提供的文本:
後面證明噪聲點對結果影響很大，所以找到和去除噪聲點很關鍵。

整體評價（數值特徵）和價格關係

var = 'OverallQual'
data = pd.concat([train['SalePrice'], train[var]], axis=1)
f, ax = plt.subplots(figsize=(8, 6))
fig = sns.boxplot(x=var, y="SalePrice", data=data)
fig.axis(ymin=0, ymax=800000);

修建年代和價格關係

var = 'YearBuilt'
data = pd.concat([train['SalePrice'], train[var]], axis=1)
f, ax = plt.subplots(figsize=(16, 8))
fig = sns.boxplot(x=var, y="SalePrice", data=data)
fig.axis(ymin=0, ymax=800000)
plt.xticks(rotation=90)

Category特徵分析

Category特徵總體概覽

''''
for c in category_f:
    train[c] = train[c].astype('category')
    if train[c].isnull().any():
        train[c] = train[c].cat.add_categories(['MISSING'])
        train[c] = train[c].fillna('MISSING')
'''''
def boxplot(x, y, **kwargs):
    sns.boxplot(x=x, y=y)
    x=plt.xticks(rotation=90)

f = pd.melt(train, id_vars=['SalePrice'], value_vars=category_f)
g = sns.FacetGrid(f, col="variable",  col_wrap=3, sharex=False,sharey=False,size=5)
g = g.map(boxplot, "value", "SalePrice")

對Price影響較大的有：Neighborhood波動較明顯，SaleCondition中Partial稍高，QUAL類型（有無泳池、壁爐、地下室）

Category特徵單因素方差分析

def anova(frame):
    anv = pd.DataFrame()
    anv['feature'] = category_f
    pvals = []
    for c in category_f:
        samples = []
        for cls in frame[c].unique():
            s = frame[frame[c] == cls]['SalePrice'].values
            samples.append(s)
        pval = statsMM.f_oneway(*samples)[1]
        pvals.append(pval)
    anv['pval'] = pvals
    return anv.sort_values('pval')

a = anova(train)
a['disparity'] = np.log(1./a['pval'].values)

資料條目:
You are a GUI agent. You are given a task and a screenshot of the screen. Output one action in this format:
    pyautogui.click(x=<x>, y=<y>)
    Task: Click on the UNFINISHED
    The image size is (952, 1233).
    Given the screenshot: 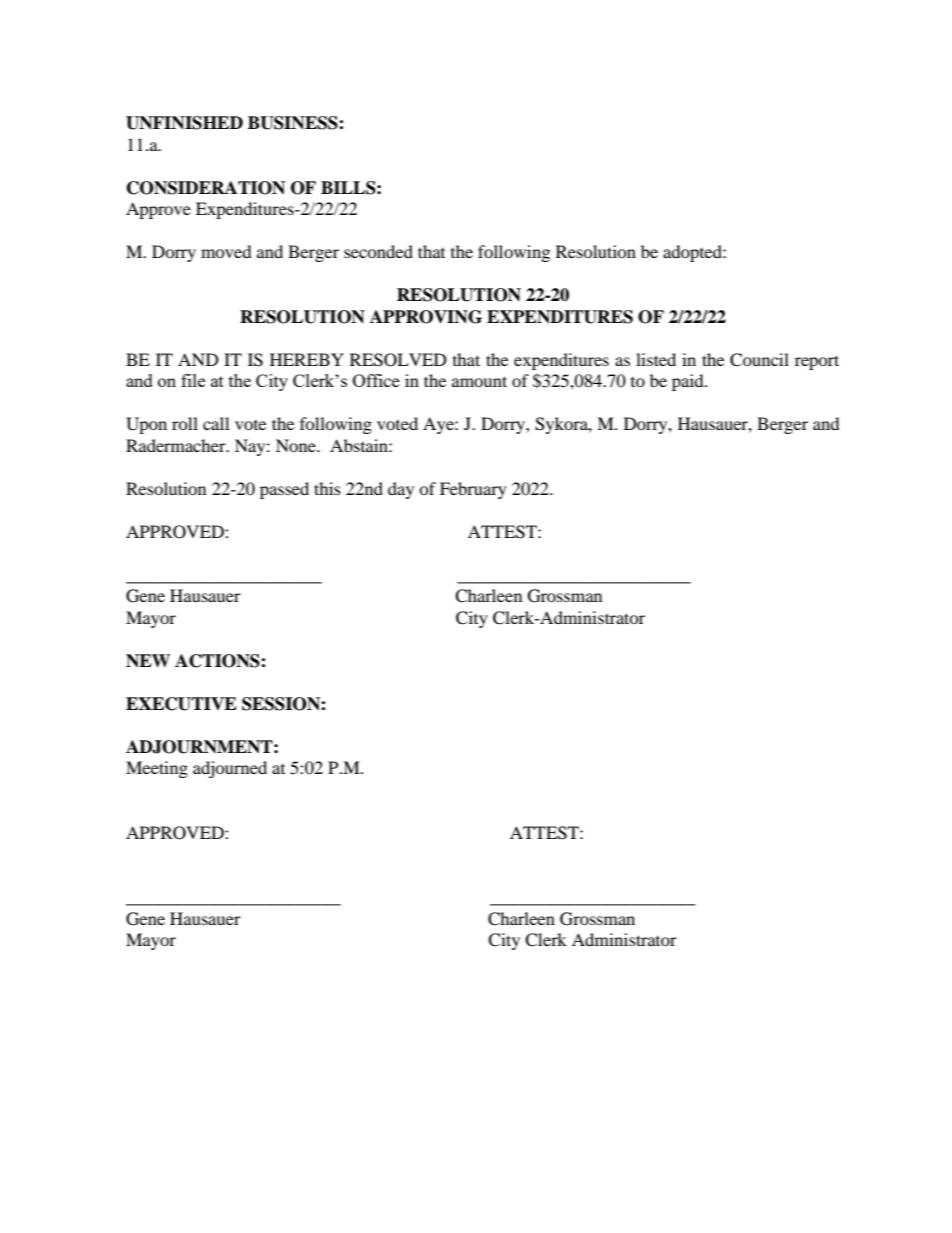 What is the action you would take?
    pyautogui.click(x=184, y=123)
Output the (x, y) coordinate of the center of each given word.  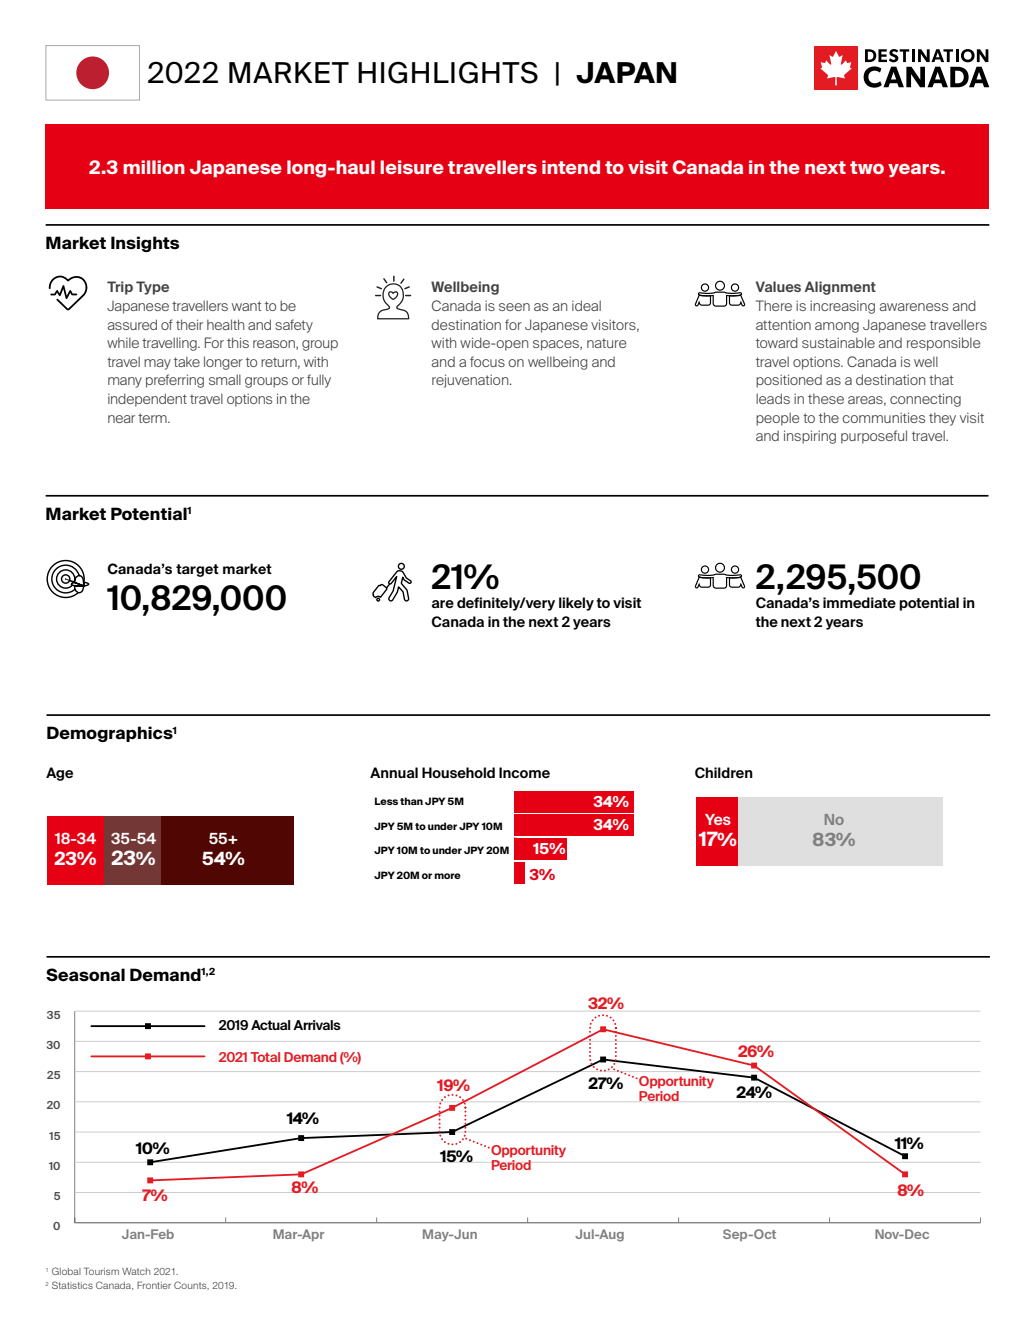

任務目標:
1. 房價分析文本提到，在 SaleCondition 中哪一個值的價格稍高？
2. 請在房價分析文本中找出以含有「pval = statsMM.f_oneway(*samples)[1]」的字句開頭、以「a['disparity'] = np.log(1./a['pval'].values)」收尾的那一段，並一字不差地寫下來。
作答時只依據房價分析文本，不參考條目。

各題解答:
1. Partial。

2.
pval = statsMM.f_oneway(*samples)[1]
        pvals.append(pval)
    anv['pval'] = pvals
    return anv.sort_values('pval')

a = anova(train)
a['disparity'] = np.log(1./a['pval'].values)